→ EXERCISE DATA:
Segment Open
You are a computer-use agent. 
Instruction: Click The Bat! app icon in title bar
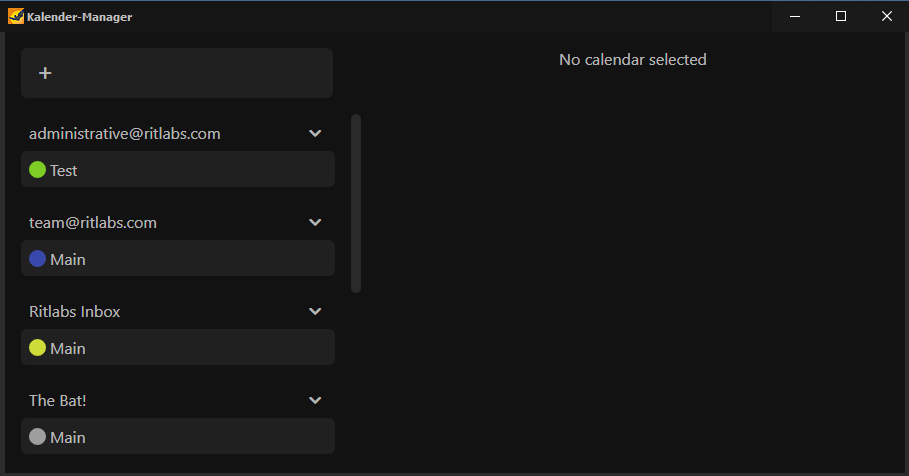16,16
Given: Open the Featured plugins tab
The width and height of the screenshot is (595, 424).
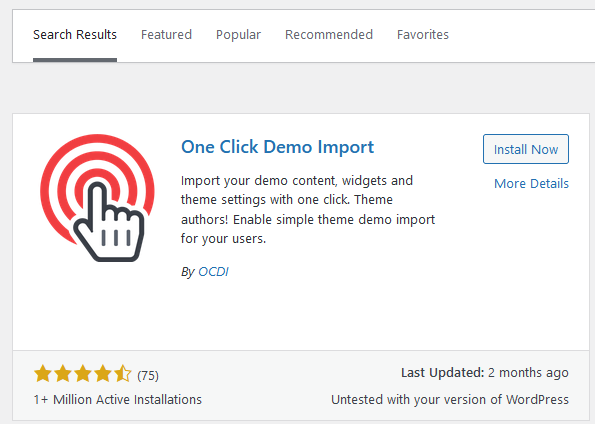Looking at the screenshot, I should click(166, 35).
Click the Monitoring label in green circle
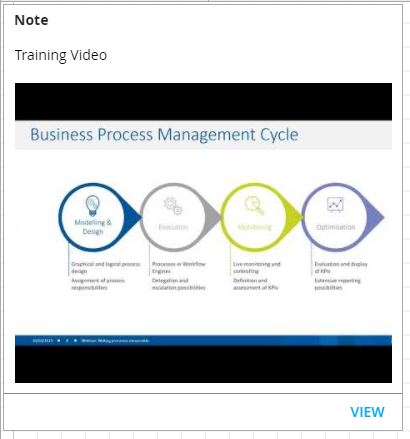Screen dimensions: 410x439 (x=255, y=227)
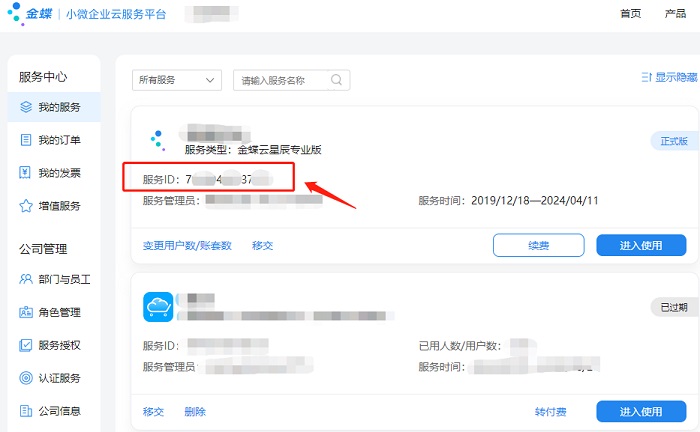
Segment Closed
→ WHAT YOU NEED TO DO: Repeat the material verbatim. Do not carry over any picture.

→ ANSWER SPACE:
You are a computer-use agent. 
Instruction: Click The Bat! app icon in title bar
16,16
Given: Open the Featured plugins tab
The width and height of the screenshot is (595, 424).
Looking at the screenshot, I should click(166, 35).
Click the Monitoring label in green circle
Screen dimensions: 410x439 (x=255, y=227)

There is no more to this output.